Analysis and comparison of chemosynthetic and metakaolin based geopolymer

Reference Presenter Authors
04-010 Mariana Arruda Pereira Pereira, M.A.(Federal University of Minas Gerais); Vasconcelos, W.L.(Universidade Federal de Minas Gerais); Vasconcelos, D.C.(Universidade Federal de Minas Gerais); Lopes, G.B.(Universidade Federal de Minas Gerais); Geopolymer is a highly versatile and sensitive material, with numerous applications due to its susceptibility of refined characteristics changes, such as porosity, mechanical strength and setting time, depending on its starting compounds and processing (Duxson et al. 2006). Aluminosilicates and sodium hydroxide or silicate solutions are commonly the basis for obtaining geopolymers. This study analyses the applicability of synthetic and metakaolin raw materials utilized as aluminosilicate source for geopolymer as well as its influences on the final product. Other aluminosilicate sources, such as blast-furnace slags or fly ash, will not be discussed due to little homogeneity and purity of these compounds, resulting in higher standardization complexity compared to metakaolin and synthetic substances (Duxson et al. 2006). The main difference between the chemosynthetic and metakaolin geopolymer is the purity of the material, which has great influence on its usage. While the metakaolin product have great cementitious applications, due to corrosion resistance and mechanical strength, it also has a more complicated chemical composition since the presence of different metal-oxides depending on its mining region, difficulting its characterization (Cui et al. 2009).
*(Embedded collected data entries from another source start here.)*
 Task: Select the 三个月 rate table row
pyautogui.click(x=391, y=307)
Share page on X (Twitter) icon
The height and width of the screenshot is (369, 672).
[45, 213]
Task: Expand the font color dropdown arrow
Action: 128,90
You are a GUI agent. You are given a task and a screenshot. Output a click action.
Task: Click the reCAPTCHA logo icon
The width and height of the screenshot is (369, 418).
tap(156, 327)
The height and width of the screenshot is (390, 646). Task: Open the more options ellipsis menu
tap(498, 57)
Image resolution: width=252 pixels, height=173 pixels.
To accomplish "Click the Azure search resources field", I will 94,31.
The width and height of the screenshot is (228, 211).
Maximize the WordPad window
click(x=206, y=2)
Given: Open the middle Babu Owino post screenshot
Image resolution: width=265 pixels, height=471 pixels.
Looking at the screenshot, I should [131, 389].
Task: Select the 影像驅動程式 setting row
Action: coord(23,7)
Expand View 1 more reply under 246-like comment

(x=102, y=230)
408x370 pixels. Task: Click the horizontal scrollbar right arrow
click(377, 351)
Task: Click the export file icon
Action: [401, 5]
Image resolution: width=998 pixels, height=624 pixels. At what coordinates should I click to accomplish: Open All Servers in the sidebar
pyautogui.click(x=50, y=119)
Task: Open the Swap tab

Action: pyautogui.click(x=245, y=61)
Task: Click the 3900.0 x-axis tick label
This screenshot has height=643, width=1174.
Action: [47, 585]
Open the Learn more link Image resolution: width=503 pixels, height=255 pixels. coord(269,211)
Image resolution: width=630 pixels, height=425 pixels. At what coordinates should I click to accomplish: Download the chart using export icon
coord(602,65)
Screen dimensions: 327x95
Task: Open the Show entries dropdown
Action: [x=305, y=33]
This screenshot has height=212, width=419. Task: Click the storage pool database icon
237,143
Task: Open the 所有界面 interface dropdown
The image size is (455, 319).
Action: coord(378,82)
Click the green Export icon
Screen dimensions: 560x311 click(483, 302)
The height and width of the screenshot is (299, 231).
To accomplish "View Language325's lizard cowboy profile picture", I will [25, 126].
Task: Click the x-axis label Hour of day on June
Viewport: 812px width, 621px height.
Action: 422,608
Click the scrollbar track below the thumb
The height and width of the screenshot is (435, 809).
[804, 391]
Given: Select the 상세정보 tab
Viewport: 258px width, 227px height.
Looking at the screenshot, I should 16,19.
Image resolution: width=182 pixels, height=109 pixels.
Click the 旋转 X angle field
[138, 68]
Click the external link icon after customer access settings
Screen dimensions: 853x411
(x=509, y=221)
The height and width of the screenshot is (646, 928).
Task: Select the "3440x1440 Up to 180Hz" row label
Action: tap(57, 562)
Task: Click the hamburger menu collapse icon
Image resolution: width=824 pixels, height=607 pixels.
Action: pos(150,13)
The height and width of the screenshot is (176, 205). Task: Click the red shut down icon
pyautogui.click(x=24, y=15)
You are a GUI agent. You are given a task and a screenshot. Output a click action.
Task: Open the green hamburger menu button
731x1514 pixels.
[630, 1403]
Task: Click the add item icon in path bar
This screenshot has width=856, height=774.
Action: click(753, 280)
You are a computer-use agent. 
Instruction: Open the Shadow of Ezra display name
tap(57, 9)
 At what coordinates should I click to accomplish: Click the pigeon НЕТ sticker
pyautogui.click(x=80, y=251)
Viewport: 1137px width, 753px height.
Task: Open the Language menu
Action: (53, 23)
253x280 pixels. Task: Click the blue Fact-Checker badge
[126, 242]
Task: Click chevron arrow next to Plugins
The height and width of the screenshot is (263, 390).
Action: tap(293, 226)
Differently, chemosynthetic geopolymer has a well defined composition, and a high level purity that enables its use as drug carrier or aircrafts material. Summarizing, throughout infrared spectroscopy (FTIR), surface area analysis (BET), MNR microscopy, mechanical strength tests, X-ray diffraction (XRD) and fluorescence (XRF), proposed in this preview, the observable advantage of using the metakaolin geopolymer stands on its cheaper cost for situations that do not demand high purity, whereas the chemosynthetic product is recommended for noble applications, in which the product composition must be well known, and smaller amounts are sufficient.